Sausalitos Holding GmbH
- Company type: Private
- Industry: Casual dining Chain restaurant
- Genre: Tex-Mex
- Founded: 1994; 31 years ago
- Founder: Gunilla und Thomas Hirschberger
- Headquarters: Munich, Germany
- Key people: Anton Dürrbeck; Michael Werner;
- Revenue: 50 million EUR (2016)
- Number of employees: 1,223
- Website: sausalitos.de

= Sausalitos =

German fusion cuisine restaurant chain

Sausalitos is a German restaurant chain serving fusion cuisine influenced by californian cuisine and mexican cuisine. As of March 2025, there are 43 locations in operation in 33 cities in Germany.

== History ==
Sausalitos was founded by Gunilla und Thomas Hirschberger. The name Sausalitos was inspired by the city Sausalito in California.
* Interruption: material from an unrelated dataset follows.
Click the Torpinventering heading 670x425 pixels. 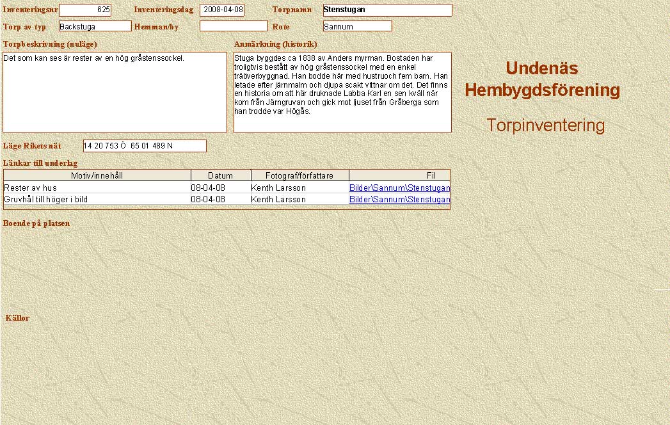545,125
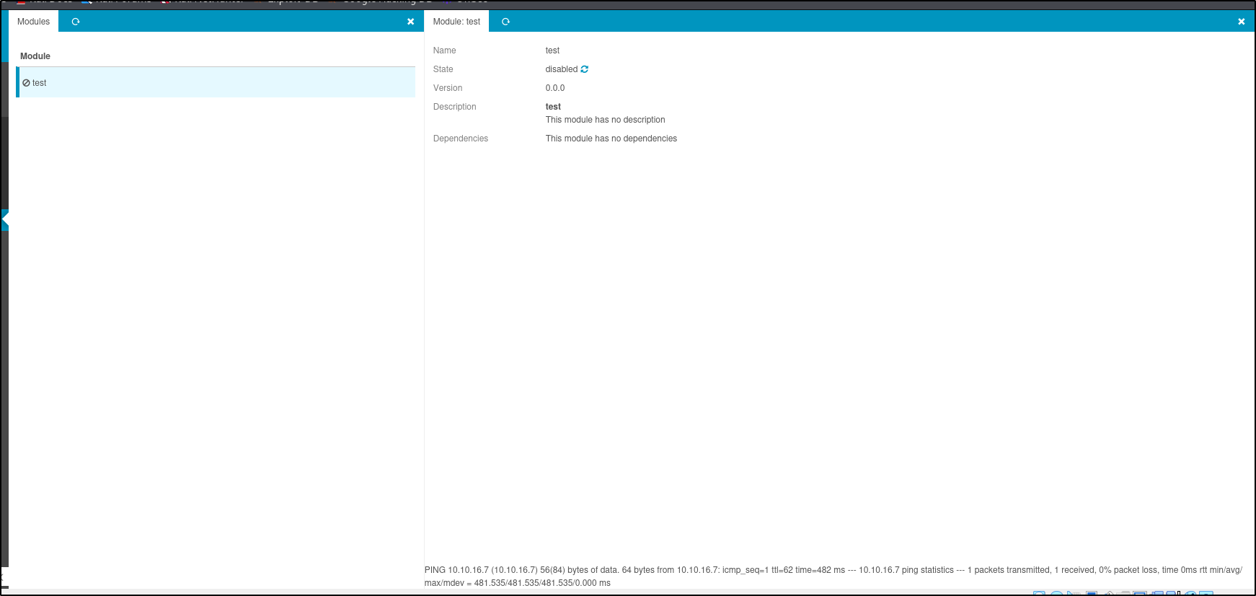Click the disabled icon beside test in module list
The height and width of the screenshot is (596, 1256).
pos(26,83)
In 2014 the founders of Sausalitos sold the company to a private equity investment company called Ergon Capital (now named Apheon).
At the beginning of 2017, there were 37 locations in Germany. Two years later, this number grew to 43 with goals to expand further to all cities in Germany with more than 100,000 residents. As a result of financial decline which had begun during the COVID-19 pandemic, Anton Dürrbeck and Michael Werner filed for insolvency for several of the companies belonging to their group; Michael Schuster from the Munich law firm Jaffé Rechtsanwälte Insolvenzverwalter was appointed provisional insolvency administrator. Schuster has said the current course of action is to keep the restaurants operational while searching for new investors.

== Concept ==
Sausalitos locations are composed of four areas: a bar, a bistro, a restaurant, and a terrace. The branding and design of the restaurant comprises themes of leisure and a Californian lifestyle. Sausalitos also has an app that allows for digital ordering, among other functions.
The menu features items such as burritos, fajitas, quesadillas, various burgers, and tapas. The majority of the cocktails are or bear similarities to tiki drinks.